As an application: if we think the peaceful-psychology hypothesis is more likely than the violent-psychology hypothesis, we might think that the future has high expected value. We might thus consider it important to avert extinction events like asteroid impacts, which would knock out worlds “on average”. But we might oppose efforts like the Nuclear Threat Initiative, which disproportionately save violent-psychology worlds. Or we might think that the sign of the value of the future is positive in either scenario, but judge that one x-risk is worth devoting more effort to than another, all else equal.
Once we start thinking along these lines, we open various cans of worms. If our x-risk reduction effort starts far “upstream”, e.g. with an effort to make people more cooperative and peace-loving in general, to what extent should we take the success of the intermediate steps (which must succeed for the x-risk reduction effort to succeed) as evidence that the saved world would go on to a great future? Should we incorporate the fact of our own choice to pursue x-risk reduction itself into our estimate of the expected value of the future, as recommended by evidential decision theory, or should we exclude it, as recommended by causal? How should we generate all these conditional expected values, anyway?
Some of these questions may be worth the time to answer carefully, and some may not.

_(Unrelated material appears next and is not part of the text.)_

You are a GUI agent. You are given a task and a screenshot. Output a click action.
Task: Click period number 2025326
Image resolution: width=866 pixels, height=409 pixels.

My goal here is just to raise the broad conditional-value consideration which, though obvious once stated, so far seems to have received too little attention. (For reference: on discussing this consideration with Will MacAskill and Toby Ord, both said that they had not thought of it, and thought that it was a good point.) In short, “The utilitarian imperative ‘Maximize expected aggregate utility!‘” might not really, as Bostrom (2002) puts it, “be simplified to the maxim ‘Minimize existential risk’“. It may not enough to do our best to save the world. We may also have to consider which world gets saved.